▶ [Texte source]:
========================================

Le 05-01-2025
Après la sentence d’une motion de censure bien méritée, le gouvernement Éphémère 1 a volé en éclat. L’année 2024 s’est terminée par la nomination d’un nouveau gouvernement de produits usagés récupérés dans la poubelle de tri sélectif 100% néolibéral. Des pièces recyclées ont remplacé les précédentes qui pourraient, on ne sait jamais avec Macron, être remises sur le marché pour Éphémère 3. 100% néolibéral donc, tendance sécuritaire marquée, alliage centriste d’origine, conçu pour donner un coup de main en espérant briller dans la lumière… Le « nouveau dernier » Premier ministre a donc commencé d’agir rapidos en préférant Pau à Mayotte mais quand même en jet privé. Il faut dire que l'homme a toujours été proche des « territoires » faute d’être au service des besoins du peuple, de la République et à la hauteur de la fonction et de la situation. Comme il est opposé au non cumul des mandats et qu’il est désormais adoubé princelet, pourquoi donc se gêner. Faut dire qu’avec Macron depuis des années il a beaucoup appris : « L’État c’est moi » lui va comme un gant ainsi que « je dis et je fais ce que je veux, na ! ». C’est là qu’on voit que la génération ne fait pas le larron ! Le jeune et le vieux sont faits du même bois : ils défendent les mêmes objectifs et les mêmes intérêts : ceux du capital.
Bref, vous savez déjà tout cela et vous vous en inquiétez sans doute. Pourtant on nous rabâche que des millions de Français, selon les analyses poussées du Président et de sa bande, seraient traumatisés par le manque de stabilité politique du pays et l’incurie des députés incapables de dialoguer en famille pour se mettre d’accord. Sur quoi au fait ? En réalité, on n’en sait rien sauf si on croit aux vertus du communautarisme de la classe politique ! Un petit jeu d’embrouille destiné à détourner le regard du véritable rôle d’un parti politique, élu normalement sur un programme aux antipodes de ses adversaires de classe...

========================================

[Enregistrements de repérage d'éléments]
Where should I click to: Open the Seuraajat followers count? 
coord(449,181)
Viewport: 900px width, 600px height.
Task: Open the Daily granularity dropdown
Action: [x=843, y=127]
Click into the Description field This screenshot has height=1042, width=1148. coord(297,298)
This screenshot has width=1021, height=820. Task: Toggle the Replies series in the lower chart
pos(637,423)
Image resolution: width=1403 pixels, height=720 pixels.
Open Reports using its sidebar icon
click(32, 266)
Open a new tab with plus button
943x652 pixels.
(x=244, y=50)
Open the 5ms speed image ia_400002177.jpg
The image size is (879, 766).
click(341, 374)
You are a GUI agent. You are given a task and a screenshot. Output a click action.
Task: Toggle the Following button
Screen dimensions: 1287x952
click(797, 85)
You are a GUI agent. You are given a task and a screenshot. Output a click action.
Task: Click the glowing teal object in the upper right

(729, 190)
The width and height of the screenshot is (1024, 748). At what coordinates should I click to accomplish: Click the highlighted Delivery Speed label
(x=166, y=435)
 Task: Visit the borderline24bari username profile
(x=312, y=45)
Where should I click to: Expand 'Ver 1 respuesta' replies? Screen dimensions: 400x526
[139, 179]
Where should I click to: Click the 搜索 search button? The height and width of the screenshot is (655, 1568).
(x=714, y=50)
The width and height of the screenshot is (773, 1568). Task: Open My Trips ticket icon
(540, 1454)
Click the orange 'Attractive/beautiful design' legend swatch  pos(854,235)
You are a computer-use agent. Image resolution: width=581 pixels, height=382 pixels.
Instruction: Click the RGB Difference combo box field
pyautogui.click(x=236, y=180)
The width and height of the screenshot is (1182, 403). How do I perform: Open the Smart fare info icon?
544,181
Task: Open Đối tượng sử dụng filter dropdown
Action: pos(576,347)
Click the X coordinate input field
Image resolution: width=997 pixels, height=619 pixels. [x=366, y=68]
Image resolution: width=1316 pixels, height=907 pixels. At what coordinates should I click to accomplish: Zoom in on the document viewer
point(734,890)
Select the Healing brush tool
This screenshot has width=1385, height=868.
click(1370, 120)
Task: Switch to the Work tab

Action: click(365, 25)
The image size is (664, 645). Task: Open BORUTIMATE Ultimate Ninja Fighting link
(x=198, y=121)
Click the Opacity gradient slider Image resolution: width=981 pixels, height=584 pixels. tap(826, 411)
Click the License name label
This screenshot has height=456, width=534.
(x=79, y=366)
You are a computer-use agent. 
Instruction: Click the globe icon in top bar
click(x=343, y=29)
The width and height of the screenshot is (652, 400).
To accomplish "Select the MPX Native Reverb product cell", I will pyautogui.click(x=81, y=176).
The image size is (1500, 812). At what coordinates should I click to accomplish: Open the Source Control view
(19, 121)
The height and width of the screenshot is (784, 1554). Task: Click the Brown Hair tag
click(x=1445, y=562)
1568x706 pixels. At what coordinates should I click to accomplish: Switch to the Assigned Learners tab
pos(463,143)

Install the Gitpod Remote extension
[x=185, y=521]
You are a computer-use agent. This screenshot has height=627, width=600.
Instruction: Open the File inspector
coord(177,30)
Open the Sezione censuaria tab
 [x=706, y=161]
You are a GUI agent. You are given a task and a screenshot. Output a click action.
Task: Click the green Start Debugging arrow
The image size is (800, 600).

========================================

▶ [Consigne 1]: Résumez en deux phrases le texte sur le gouvernement nommé après la motion de censure.
▶ [Consigne 2]: Modifiez les lignes de données depuis leur début jusqu'à la ligne contenant « (x=312, y=45) » incluse, en remplaçant « screenshot » par « screen capture » sans rien changer d'autre. Redonnez uniquement ces lignes.

▶ [Résultat attendu 1]: Après la chute du gouvernement Éphémère 1 sous une motion de censure, un nouveau gouvernement 100 % néolibéral, fait de pièces recyclées, a été nommé fin 2024. Son Premier ministre, formé auprès de Macron, défend comme lui les intérêts du capital, tandis que le discours sur des Français traumatisés par l'instabilité politique n'est qu'une embrouille destinée à détourner le regard du véritable rôle d'un parti politique.

▶ [Résultat attendu 2]:
Where should I click to: Open the Seuraajat followers count? 
coord(449,181)
Viewport: 900px width, 600px height.
Task: Open the Daily granularity dropdown
Action: [x=843, y=127]
Click into the Description field This screen capture has height=1042, width=1148. coord(297,298)
This screen capture has width=1021, height=820. Task: Toggle the Replies series in the lower chart
pos(637,423)
Image resolution: width=1403 pixels, height=720 pixels.
Open Reports using its sidebar icon
click(32, 266)
Open a new tab with plus button
943x652 pixels.
(x=244, y=50)
Open the 5ms speed image ia_400002177.jpg
The image size is (879, 766).
click(341, 374)
You are a GUI agent. You are given a task and a screen capture. Output a click action.
Task: Toggle the Following button
Screen dimensions: 1287x952
click(797, 85)
You are a GUI agent. You are given a task and a screen capture. Output a click action.
Task: Click the glowing teal object in the upper right

(729, 190)
The width and height of the screen capture is (1024, 748). At what coordinates should I click to accomplish: Click the highlighted Delivery Speed label
(x=166, y=435)
 Task: Visit the borderline24bari username profile
(x=312, y=45)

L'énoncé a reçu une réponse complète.